Which lines belong in the answer? Exactly those from the line containing "Instruction: Click the underlined" through the last line of the records below, repeated as written.

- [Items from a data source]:
====
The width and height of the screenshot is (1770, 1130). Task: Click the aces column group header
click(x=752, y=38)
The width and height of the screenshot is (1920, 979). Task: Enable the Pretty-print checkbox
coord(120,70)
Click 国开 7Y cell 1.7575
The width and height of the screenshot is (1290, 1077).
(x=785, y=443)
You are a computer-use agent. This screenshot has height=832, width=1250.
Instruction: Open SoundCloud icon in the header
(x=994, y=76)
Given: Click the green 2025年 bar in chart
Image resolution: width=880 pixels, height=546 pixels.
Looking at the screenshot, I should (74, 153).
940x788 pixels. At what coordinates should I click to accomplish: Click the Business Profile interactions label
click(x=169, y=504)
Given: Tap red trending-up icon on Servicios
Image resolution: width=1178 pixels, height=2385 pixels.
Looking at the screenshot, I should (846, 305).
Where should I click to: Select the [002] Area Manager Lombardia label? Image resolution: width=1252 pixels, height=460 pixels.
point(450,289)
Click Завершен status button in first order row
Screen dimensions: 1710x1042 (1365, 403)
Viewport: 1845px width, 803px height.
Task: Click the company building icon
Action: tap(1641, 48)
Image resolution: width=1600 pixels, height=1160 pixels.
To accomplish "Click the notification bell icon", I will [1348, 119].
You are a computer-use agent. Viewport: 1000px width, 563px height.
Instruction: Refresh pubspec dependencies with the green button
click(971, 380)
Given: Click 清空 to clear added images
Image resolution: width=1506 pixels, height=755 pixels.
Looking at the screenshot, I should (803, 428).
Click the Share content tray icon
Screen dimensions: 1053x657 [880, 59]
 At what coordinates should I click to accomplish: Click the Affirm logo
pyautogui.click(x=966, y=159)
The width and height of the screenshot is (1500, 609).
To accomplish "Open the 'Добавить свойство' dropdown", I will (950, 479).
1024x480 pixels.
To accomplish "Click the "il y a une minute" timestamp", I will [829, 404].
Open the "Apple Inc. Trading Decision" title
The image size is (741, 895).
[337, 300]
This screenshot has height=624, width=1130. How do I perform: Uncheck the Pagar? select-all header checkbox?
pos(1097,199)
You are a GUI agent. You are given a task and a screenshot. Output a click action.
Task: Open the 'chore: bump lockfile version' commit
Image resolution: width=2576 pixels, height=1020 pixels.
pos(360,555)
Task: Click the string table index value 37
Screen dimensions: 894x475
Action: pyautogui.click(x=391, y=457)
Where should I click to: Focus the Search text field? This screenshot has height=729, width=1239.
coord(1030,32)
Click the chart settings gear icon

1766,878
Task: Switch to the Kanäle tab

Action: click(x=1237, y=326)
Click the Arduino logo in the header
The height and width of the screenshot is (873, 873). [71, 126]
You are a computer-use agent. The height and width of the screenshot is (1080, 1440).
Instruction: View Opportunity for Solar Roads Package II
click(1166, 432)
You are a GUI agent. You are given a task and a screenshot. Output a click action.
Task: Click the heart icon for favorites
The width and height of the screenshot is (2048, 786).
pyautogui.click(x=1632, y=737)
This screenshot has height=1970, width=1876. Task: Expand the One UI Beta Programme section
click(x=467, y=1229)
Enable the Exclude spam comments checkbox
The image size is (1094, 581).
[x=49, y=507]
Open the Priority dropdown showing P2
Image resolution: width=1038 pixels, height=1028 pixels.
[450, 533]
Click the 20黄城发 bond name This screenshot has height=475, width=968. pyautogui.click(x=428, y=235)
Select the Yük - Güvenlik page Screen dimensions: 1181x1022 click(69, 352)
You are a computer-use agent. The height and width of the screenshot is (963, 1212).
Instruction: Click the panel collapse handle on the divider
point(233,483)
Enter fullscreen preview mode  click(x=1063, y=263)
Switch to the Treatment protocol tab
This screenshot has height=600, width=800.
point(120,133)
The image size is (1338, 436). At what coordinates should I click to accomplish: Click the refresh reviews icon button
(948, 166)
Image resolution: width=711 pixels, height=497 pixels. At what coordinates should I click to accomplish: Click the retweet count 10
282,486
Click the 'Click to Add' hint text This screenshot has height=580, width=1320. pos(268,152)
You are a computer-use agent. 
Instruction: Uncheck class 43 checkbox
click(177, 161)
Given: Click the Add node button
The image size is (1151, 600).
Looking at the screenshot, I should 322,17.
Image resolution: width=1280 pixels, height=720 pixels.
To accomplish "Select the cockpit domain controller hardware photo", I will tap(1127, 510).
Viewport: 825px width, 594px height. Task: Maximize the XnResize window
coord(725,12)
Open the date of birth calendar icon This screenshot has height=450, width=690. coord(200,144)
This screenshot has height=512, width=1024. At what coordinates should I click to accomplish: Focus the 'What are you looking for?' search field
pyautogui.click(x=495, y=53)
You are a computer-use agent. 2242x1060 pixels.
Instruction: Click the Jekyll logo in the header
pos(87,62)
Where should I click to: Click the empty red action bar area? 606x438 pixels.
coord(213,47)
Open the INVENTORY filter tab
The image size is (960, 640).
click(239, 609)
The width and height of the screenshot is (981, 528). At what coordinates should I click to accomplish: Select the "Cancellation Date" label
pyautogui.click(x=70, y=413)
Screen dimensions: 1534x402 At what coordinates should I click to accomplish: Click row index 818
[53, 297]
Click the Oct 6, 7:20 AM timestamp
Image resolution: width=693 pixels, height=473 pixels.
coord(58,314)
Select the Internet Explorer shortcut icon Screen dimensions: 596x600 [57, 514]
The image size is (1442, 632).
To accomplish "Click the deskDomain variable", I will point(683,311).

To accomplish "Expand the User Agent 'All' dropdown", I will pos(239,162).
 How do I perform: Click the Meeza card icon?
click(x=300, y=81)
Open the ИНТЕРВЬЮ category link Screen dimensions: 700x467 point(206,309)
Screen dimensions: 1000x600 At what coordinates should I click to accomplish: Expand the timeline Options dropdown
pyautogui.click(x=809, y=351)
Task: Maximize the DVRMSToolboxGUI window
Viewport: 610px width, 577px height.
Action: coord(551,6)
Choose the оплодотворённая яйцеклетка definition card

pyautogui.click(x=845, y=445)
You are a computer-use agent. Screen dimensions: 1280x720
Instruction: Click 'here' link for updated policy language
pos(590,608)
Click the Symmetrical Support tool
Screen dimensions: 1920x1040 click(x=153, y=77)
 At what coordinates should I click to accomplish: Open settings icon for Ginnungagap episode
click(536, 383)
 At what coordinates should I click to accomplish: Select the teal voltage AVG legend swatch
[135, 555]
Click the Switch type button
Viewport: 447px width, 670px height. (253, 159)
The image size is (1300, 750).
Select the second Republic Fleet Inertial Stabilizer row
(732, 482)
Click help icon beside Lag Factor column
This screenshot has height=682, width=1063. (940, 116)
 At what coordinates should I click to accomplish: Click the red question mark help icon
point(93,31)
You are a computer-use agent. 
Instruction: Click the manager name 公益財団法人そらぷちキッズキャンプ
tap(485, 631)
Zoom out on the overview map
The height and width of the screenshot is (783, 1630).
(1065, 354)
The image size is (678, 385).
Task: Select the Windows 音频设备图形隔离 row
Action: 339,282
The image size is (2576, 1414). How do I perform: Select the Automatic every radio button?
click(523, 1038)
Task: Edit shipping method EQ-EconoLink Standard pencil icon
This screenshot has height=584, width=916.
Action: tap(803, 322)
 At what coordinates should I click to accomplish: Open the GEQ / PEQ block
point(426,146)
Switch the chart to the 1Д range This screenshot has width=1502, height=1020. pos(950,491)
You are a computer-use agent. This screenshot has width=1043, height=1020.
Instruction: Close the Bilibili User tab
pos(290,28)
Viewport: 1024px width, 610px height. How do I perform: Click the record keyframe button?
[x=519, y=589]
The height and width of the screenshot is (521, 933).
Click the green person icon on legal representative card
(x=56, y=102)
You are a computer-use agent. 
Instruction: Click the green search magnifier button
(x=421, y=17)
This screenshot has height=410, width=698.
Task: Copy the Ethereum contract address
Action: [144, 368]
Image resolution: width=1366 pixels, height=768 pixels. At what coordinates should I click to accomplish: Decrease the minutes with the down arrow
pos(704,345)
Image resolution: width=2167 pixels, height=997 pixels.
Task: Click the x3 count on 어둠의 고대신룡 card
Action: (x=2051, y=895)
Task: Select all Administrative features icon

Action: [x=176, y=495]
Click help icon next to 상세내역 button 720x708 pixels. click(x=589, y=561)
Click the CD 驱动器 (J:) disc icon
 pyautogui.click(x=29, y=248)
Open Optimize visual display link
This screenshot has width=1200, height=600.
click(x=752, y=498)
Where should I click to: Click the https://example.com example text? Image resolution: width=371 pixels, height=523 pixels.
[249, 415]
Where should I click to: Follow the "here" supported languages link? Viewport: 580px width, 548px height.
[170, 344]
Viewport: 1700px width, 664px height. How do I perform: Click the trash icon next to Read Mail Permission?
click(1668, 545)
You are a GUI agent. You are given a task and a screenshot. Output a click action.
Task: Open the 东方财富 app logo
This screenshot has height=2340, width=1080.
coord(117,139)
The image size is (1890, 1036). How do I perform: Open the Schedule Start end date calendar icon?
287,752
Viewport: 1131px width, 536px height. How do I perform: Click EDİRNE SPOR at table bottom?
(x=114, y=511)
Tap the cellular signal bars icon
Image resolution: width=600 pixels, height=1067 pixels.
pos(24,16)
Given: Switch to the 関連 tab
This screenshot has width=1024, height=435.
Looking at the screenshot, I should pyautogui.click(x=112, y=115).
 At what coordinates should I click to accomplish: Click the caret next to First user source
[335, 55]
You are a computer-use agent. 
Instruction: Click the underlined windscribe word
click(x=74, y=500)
====
- [RESPONSE TO THIS TASK]:
Instruction: Click the underlined windscribe word
click(x=74, y=500)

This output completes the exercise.